Les recettes publicitaires de l'ensemble des canaux spécialisés canadiens ont augmenté de 16 % en 2002 par rapport à l'année précédente. La partie la plus importante de ces dépenses supplémentaires des annonceurs a profité aux services les plus anciens, tels les RDS, TSN, Sportsnet, MuchMusic, Canal D et autres RDI. De leur côté, les nombreux services numériques lancés au Canada anglais au cours des derniers mois n'ont attiré que 2 % des dépenses consacrées à la télévision de niche.

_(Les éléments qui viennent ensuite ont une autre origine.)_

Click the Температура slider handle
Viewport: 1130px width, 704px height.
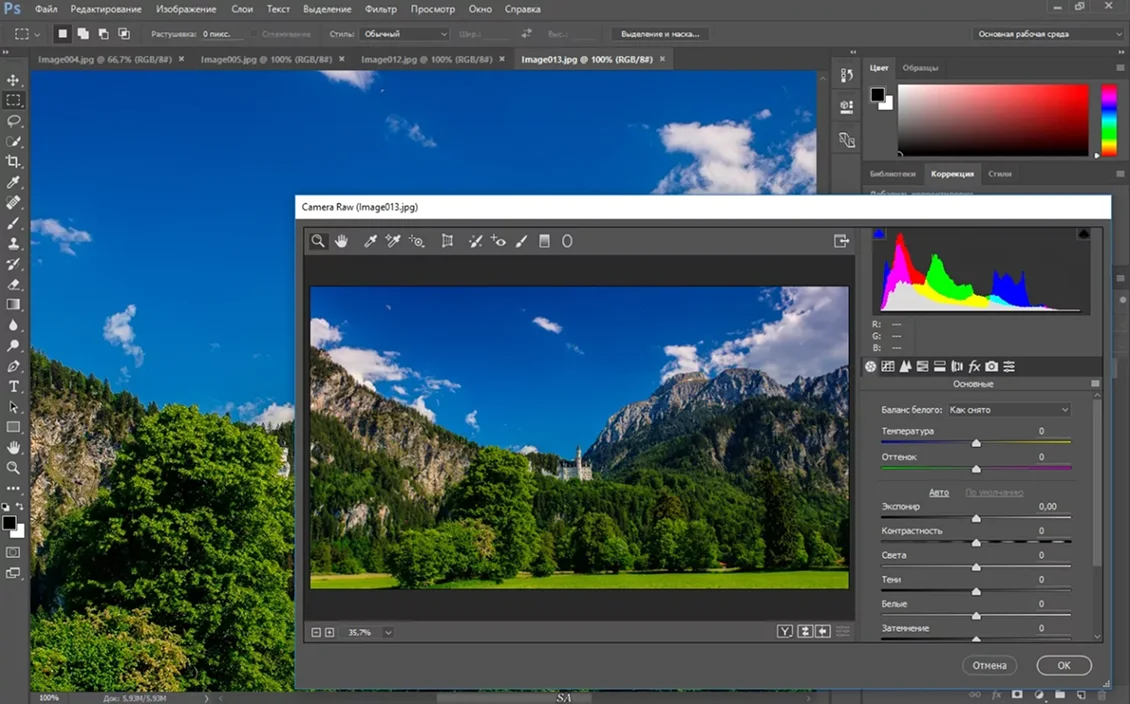(976, 443)
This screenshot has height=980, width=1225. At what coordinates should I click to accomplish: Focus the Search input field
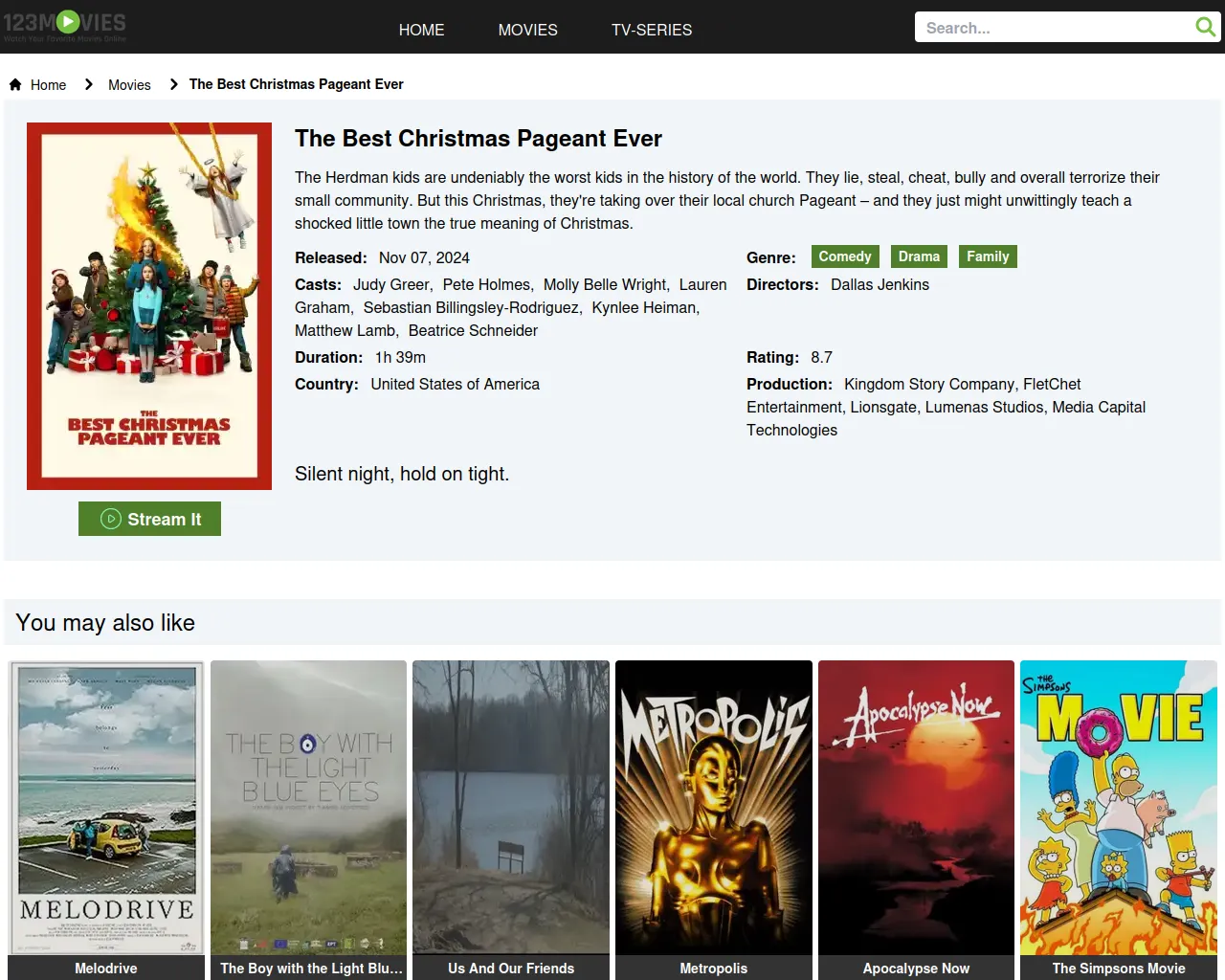click(x=1053, y=28)
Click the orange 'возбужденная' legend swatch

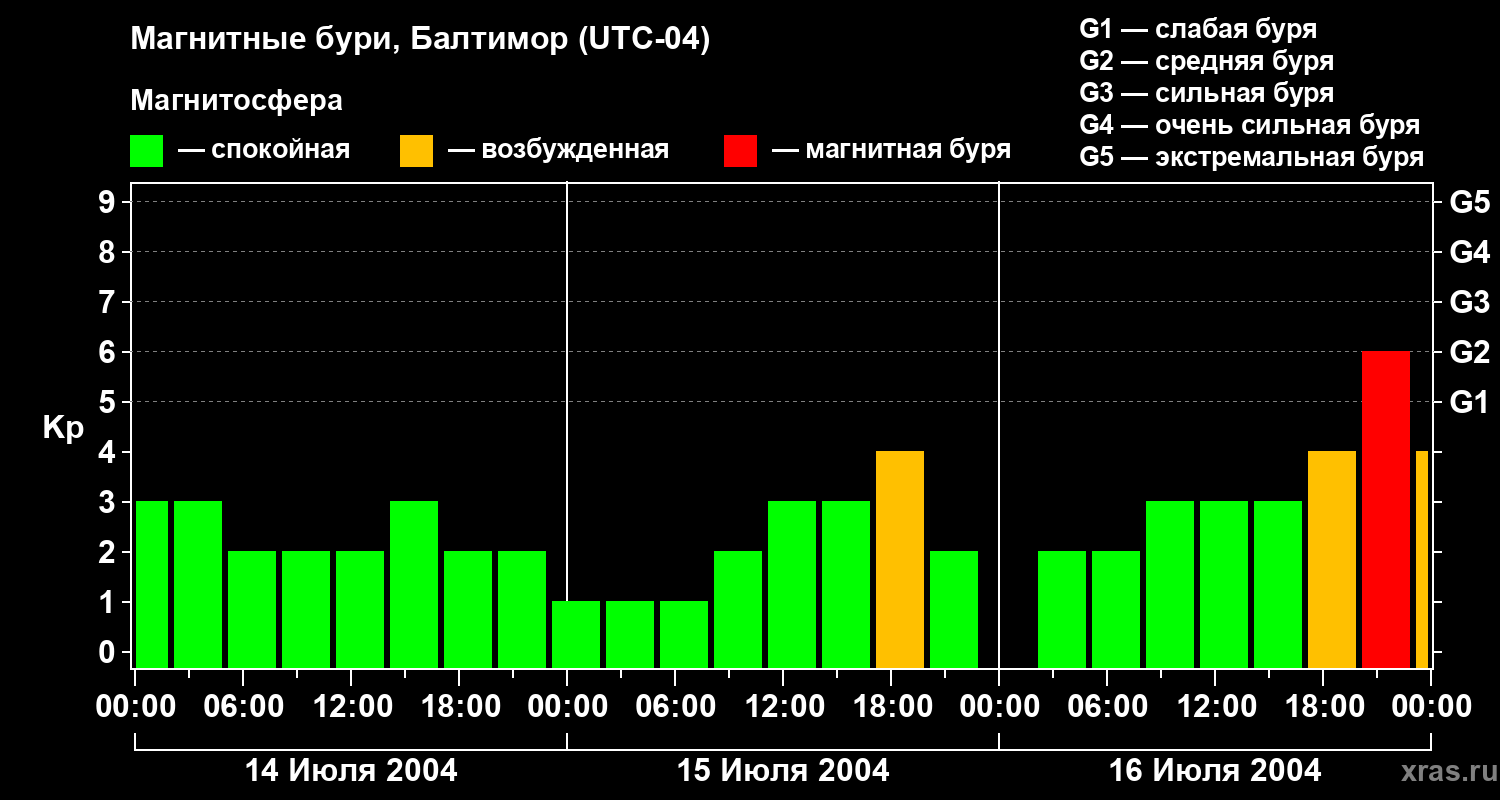416,151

Au détriment des généralistes

Une telle croissance des revenus publicitaires pour les services spécialisés n'est pas un phénomène nouveau. Par contre, c'est la première fois qu'une partie de la hausse semble le résultat évident de la migration de sommes qui étaient jusque-là allouées à la télévision généraliste. En effet, les revenus nationaux et réseaux des stations généralistes privées ont, à l'échelle du Canada dans son ensemble, connu une baisse en 2002. La diminution n'est pas très importante (8 millions sur des revenus de 1,4 milliard) mais elle marque peut-être le début d'une nouvelle tendance (graphique 1).

Graphique 1

Au Québec, l'augmentation des recettes publicitaires des canaux spécialisés francophones s'est accompagnée, depuis 1999, d'une stagnation des revenus nationaux et réseaux des stations généralistes privées (graphique 2), Depuis cette même année 1999, les recettes publicitaires des canaux spécialisés francophones ont augmenté d'une trentaine de millions de dollars.

Graphique 2

Au total, les services spécialisés canadiens ont bénéficié, en 2002, de 20 % des achats effectués par les annonceurs à la télévision. Jusqu'à quel point cette part va-t-elle croître encore ? L'exemple de la situation américaine peut sans doute fournir quelques indications à cet égard. Chez nos voisins, 29 % des budgets consacrés à la publicité télévisuelle ont été alloués aux canaux spécialisés au cours de l'année 2001. La marque des 20 % est vieille de cinq ans (graphique 3). Si la comparaison avec les États-Unis a une quelconque valeur, on peut croire que la télévision de niche canadienne augmentera encore sa part des recettes publicitaires télévisuelles et que cela se fera de plus en plus au détriment des revenus de la télévision généraliste.

Graphique 3

Sources : CRTC, Télévision payante et d'émissions spécialisées, et Télévision, relevés statistiques et financiers. Federal Communications Commission, Broadcast Television : Survivor in a Sea of Competition, September 2002.